Just when the film settles into a rhythm, it pivots. The second chapter shifts focus to uncles and nephews and connects back to the opening in a way that slowly starts to reveal what this story is actually about. Without spoiling anything, this section digs directly into the history of the land and the real-world trauma buried underneath it. It starts calmly and almost feels deceptively gentle before spiraling into something deeply disturbing. What makes it so frightening is not the supernatural, but the reminder that humans have always been capable of horrors far worse than any monster.

This chapter is genuinely hard to watch. It is tragic, brutal, and emotionally exhausting in the best way. The depiction of historical violence is handled with weight and care, and the period-set raid is devastating. The editing during those moments is incredible, cutting together chaos and terror in a way that makes it impossible to disengage.

Jimmy O. Yang delivers a standout performance here, showing a level of dramatic depth that many people may not associate with him. Benedict Wong is just as strong, playing a role that feels different from what we normally see from him. There is real chemistry within the family, and you feel the fear, sadness, and love in every scene. Anchored by powerful performances and unflinching subject matter, this segment stands as arguably the strongest part of the film.

The third chapter circles back to the present and reframes much of what came before through the mother’s perspective, specifically her unresolved grief over the death of her husband. In many ways, it feels like a rehash of the opening chapter, but that familiarity becomes purposeful. We are now seeing the haunting from a different emotional angle, and it changes everything.
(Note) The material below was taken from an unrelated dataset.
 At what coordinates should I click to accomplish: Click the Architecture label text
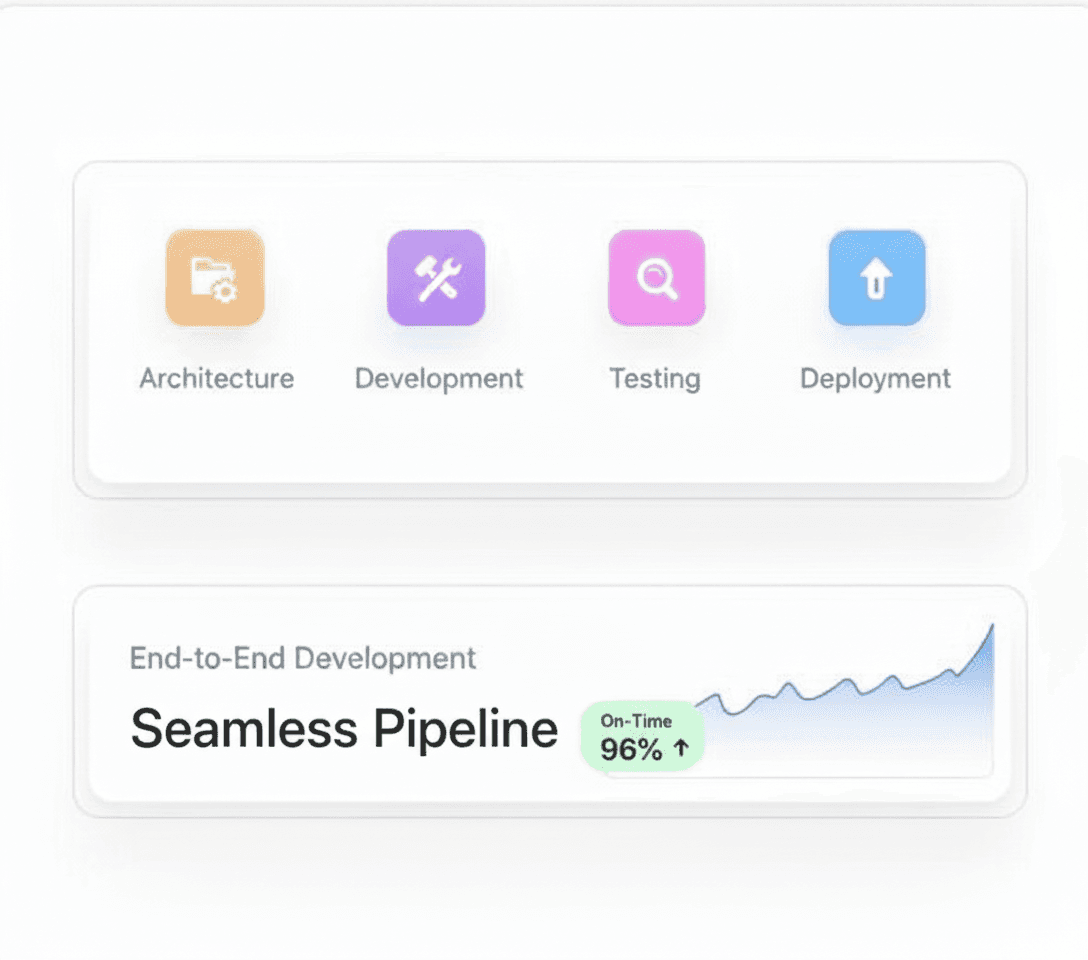[x=216, y=379]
Kelly Marie Tran is phenomenal here. This is the kind of role she was clearly meant to play. She feels completely at home leaning into grief and horror, and it is striking to see a range that blockbuster franchises never really allowed her to show. As the music grows more chaotic, so do the scares. The afterlife world Miao creates is genuinely unsettling, like another planet formed entirely out of nightmares. It is imaginative, ugly, and fascinating all at once.

Eventually, all of the grief, history, and trauma that have been building throughout the film collide into something monstrous. A literal manifestation of pain takes shape, leading to moments of wild body horror that are shocking without overstaying their welcome. The flashes are brief, just long enough to make you feel uncomfortable and disoriented. Some of it recalls films like Society or The Substance, where the horror feels physical and wrong in ways that are hard to shake.

When all three chapters finally converge, it is strange and slightly out of left field, but it works. Questions are answered, though not neatly, and the film is better for those uneasy resolutions. This is a movie where nothing is accidental. Everything is placed deliberately, and it rewards close attention.

Rock Springs is not a traditional ghost story. It is something more personal and more challenging. At times, it feels like Hayao Miyazaki filtered through nightmare logic, as if My Neighbor Totoro collided headfirst with The Babadook. It also strongly reminded me of the game Yomawari, where a child explores a town twisted by trauma, evading monsters while searching for lost family. That same feeling of loneliness and dread hangs over this film.

As a parent, I expected to be more emotionally destroyed than I was. The film is intentionally weird and stylized, and at times, that distance kept me from fully connecting. Still, I admired it immensely. I found myself thinking about it long after the screening, especially how it takes a real historical tragedy and builds something deeply haunting around it.

The creature work is exceptional and would absolutely make Guillermo del Toro proud. The performances from Kelly Marie Tran, Benedict Wong, and Jimmy O. Yang are all strong, with Yang delivering particularly impressive range. For a first feature, Rock Springs is ambitious, occasionally disjointed, educational, sad, and undeniably effective.

It may not be for everyone, and it certainly was not my favorite film of SXSW, but if you stick with it even when it feels unfamiliar or uncomfortable, the payoff is real. This is the kind of horror that lingers quietly and gives you something to think about during the drive home.